▸ **Material for the task**:

· · ·

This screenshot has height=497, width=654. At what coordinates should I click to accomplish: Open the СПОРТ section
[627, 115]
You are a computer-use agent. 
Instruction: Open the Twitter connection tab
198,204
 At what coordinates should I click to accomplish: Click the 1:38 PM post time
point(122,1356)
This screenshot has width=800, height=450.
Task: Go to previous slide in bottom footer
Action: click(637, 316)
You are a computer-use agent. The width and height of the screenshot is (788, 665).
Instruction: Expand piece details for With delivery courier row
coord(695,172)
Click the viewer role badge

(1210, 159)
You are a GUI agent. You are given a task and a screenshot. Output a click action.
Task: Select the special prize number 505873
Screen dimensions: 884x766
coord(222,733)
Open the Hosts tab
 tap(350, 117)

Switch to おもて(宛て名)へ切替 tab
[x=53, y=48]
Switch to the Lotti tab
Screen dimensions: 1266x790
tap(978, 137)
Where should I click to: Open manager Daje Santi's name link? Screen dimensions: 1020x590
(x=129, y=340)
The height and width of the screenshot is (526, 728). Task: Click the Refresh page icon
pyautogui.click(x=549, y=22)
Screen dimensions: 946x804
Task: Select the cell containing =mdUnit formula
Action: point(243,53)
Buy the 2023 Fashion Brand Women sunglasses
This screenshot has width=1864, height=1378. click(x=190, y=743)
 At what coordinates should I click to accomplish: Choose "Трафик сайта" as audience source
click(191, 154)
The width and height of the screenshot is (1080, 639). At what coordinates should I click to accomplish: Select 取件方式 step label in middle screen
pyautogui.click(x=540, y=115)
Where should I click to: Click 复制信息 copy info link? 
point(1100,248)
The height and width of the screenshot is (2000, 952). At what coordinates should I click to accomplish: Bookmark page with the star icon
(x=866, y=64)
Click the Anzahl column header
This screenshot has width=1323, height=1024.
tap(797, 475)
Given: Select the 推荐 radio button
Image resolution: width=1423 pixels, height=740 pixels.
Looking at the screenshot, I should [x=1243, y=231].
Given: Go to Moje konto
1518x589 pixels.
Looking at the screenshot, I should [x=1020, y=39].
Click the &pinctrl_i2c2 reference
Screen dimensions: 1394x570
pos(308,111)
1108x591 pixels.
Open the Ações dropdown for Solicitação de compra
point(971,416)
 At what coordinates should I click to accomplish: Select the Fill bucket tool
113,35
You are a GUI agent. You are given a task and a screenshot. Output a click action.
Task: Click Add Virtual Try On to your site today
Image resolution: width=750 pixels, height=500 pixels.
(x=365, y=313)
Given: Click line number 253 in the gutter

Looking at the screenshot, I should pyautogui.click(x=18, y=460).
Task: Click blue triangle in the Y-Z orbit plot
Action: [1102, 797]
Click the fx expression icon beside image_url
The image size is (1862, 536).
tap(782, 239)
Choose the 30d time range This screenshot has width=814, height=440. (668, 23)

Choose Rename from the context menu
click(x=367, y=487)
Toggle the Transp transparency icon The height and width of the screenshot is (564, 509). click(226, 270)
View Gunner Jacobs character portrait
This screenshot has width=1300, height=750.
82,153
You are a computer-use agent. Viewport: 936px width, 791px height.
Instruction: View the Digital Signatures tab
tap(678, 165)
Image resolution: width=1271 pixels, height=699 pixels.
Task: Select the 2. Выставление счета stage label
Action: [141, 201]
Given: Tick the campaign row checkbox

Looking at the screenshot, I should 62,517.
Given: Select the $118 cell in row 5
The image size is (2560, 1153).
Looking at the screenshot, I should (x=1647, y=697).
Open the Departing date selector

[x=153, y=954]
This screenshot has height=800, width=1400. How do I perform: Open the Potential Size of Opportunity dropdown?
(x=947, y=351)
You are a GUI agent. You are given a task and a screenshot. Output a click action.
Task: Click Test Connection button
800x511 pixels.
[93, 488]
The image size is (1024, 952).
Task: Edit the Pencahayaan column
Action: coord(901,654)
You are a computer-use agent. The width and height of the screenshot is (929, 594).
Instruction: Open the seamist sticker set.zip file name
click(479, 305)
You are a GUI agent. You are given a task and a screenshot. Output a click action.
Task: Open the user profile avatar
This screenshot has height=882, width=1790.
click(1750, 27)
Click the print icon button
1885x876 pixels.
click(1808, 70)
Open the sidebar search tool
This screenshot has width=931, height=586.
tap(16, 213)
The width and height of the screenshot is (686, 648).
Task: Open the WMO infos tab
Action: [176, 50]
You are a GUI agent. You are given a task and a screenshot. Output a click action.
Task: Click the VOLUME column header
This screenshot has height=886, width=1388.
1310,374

· · ·

▸ **Required action**: All of the lines above must be returned exactly.

▸ **Exercise answer**:
This screenshot has height=497, width=654. At what coordinates should I click to accomplish: Open the СПОРТ section
[627, 115]
You are a computer-use agent. 
Instruction: Open the Twitter connection tab
198,204
 At what coordinates should I click to accomplish: Click the 1:38 PM post time
point(122,1356)
This screenshot has width=800, height=450.
Task: Go to previous slide in bottom footer
Action: click(637, 316)
You are a computer-use agent. The width and height of the screenshot is (788, 665).
Instruction: Expand piece details for With delivery courier row
coord(695,172)
Click the viewer role badge

(1210, 159)
You are a GUI agent. You are given a task and a screenshot. Output a click action.
Task: Select the special prize number 505873
Screen dimensions: 884x766
coord(222,733)
Open the Hosts tab
 tap(350, 117)

Switch to おもて(宛て名)へ切替 tab
[x=53, y=48]
Switch to the Lotti tab
Screen dimensions: 1266x790
tap(978, 137)
Where should I click to: Open manager Daje Santi's name link? Screen dimensions: 1020x590
(x=129, y=340)
The height and width of the screenshot is (526, 728). Task: Click the Refresh page icon
pyautogui.click(x=549, y=22)
Screen dimensions: 946x804
Task: Select the cell containing =mdUnit formula
Action: point(243,53)
Buy the 2023 Fashion Brand Women sunglasses
This screenshot has width=1864, height=1378. click(x=190, y=743)
 At what coordinates should I click to accomplish: Choose "Трафик сайта" as audience source
click(191, 154)
The width and height of the screenshot is (1080, 639). At what coordinates should I click to accomplish: Select 取件方式 step label in middle screen
pyautogui.click(x=540, y=115)
Where should I click to: Click 复制信息 copy info link? 
point(1100,248)
The height and width of the screenshot is (2000, 952). At what coordinates should I click to accomplish: Bookmark page with the star icon
(x=866, y=64)
Click the Anzahl column header
This screenshot has width=1323, height=1024.
tap(797, 475)
Given: Select the 推荐 radio button
Image resolution: width=1423 pixels, height=740 pixels.
Looking at the screenshot, I should [x=1243, y=231].
Given: Go to Moje konto
1518x589 pixels.
Looking at the screenshot, I should [x=1020, y=39].
Click the &pinctrl_i2c2 reference
Screen dimensions: 1394x570
pos(308,111)
1108x591 pixels.
Open the Ações dropdown for Solicitação de compra
point(971,416)
 At what coordinates should I click to accomplish: Select the Fill bucket tool
113,35
You are a GUI agent. You are given a task and a screenshot. Output a click action.
Task: Click Add Virtual Try On to your site today
Image resolution: width=750 pixels, height=500 pixels.
(x=365, y=313)
Given: Click line number 253 in the gutter

Looking at the screenshot, I should pyautogui.click(x=18, y=460).
Task: Click blue triangle in the Y-Z orbit plot
Action: [1102, 797]
Click the fx expression icon beside image_url
The image size is (1862, 536).
tap(782, 239)
Choose the 30d time range This screenshot has width=814, height=440. (668, 23)

Choose Rename from the context menu
click(x=367, y=487)
Toggle the Transp transparency icon The height and width of the screenshot is (564, 509). click(226, 270)
View Gunner Jacobs character portrait
This screenshot has width=1300, height=750.
82,153
You are a computer-use agent. Viewport: 936px width, 791px height.
Instruction: View the Digital Signatures tab
tap(678, 165)
Image resolution: width=1271 pixels, height=699 pixels.
Task: Select the 2. Выставление счета stage label
Action: [141, 201]
Given: Tick the campaign row checkbox

Looking at the screenshot, I should 62,517.
Given: Select the $118 cell in row 5
The image size is (2560, 1153).
Looking at the screenshot, I should (x=1647, y=697).
Open the Departing date selector

[x=153, y=954]
This screenshot has height=800, width=1400. How do I perform: Open the Potential Size of Opportunity dropdown?
(x=947, y=351)
You are a GUI agent. You are given a task and a screenshot. Output a click action.
Task: Click Test Connection button
800x511 pixels.
[93, 488]
The image size is (1024, 952).
Task: Edit the Pencahayaan column
Action: coord(901,654)
You are a computer-use agent. The width and height of the screenshot is (929, 594).
Instruction: Open the seamist sticker set.zip file name
click(479, 305)
You are a GUI agent. You are given a task and a screenshot. Output a click action.
Task: Open the user profile avatar
This screenshot has height=882, width=1790.
click(1750, 27)
Click the print icon button
1885x876 pixels.
click(1808, 70)
Open the sidebar search tool
This screenshot has width=931, height=586.
tap(16, 213)
The width and height of the screenshot is (686, 648).
Task: Open the WMO infos tab
Action: [176, 50]
You are a GUI agent. You are given a task and a screenshot. Output a click action.
Task: Click the VOLUME column header
This screenshot has height=886, width=1388.
1310,374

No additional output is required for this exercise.